§ Try it
Write the next part of the biography of the footballer Brandon Goodship, picking up after its final sentence.

§ Text
::::::::::
Brandon Goodship (born 22 September 1994) is an English footballer who plays as a forward for Salisbury.

Career

AFC Bournemouth
Born in Poole, and raised in nearby Corfe Mullen, Goodship joined the AFC Bournemouth academy at the age of 12.

On 20 February 2016, Goodship joined League Two side Yeovil Town on a one-month loan deal, he made his debut later that day as a substitute against Portsmouth. He scored his first goal for Yeovil in the crucial 1–0 win over Dagenham & Redbridge, on 27 February 2016.

On 31 August 2016, Goodship joined National League side Braintree Town on a long-term loan deal.

Yeovil Town
On 13 January 2017, Goodship re-signed for Yeovil Town on a contract until the end of the 2016–17 season, after having had his Bournemouth contract cancelled by mutual consent. At the end of the 2016–17 season, Goodship was released by Yeovil along with five other players.
::::::::::
§ Data excerpt

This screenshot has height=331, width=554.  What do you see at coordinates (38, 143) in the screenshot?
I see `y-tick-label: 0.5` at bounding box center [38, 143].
::::::::::
§ Written reply
Weymouth
Following his release from Yeovil, Goodship signed for Southern League Premier Division side Weymouth on a one-year contract. He scored 38 league goals in his first season and won the 2017–18 Southern League Premier Golden Boot. Goodship won his first England C cap in March 2019 when he came on as a sub against Wales. He scored 39 goals in his second season with Weymouth and won the 2018–19 Southern League Premier Golden Boot again, as well as the National Game Awards Step 3/4 Player of the Season.

Southend United
On 10 June 2019, Goodship signed for League One side Southend United on a two-year-deal with the option of a further 12 months.

Weymouth
On 5 June 2021, Brandon Goodship returned to National League side Weymouth on a two-year-deal following the expiry of his contract at Southend United.

Salisbury
On 27 June 2022, Goodship joined Southern Football League Premier Division South club Salisbury.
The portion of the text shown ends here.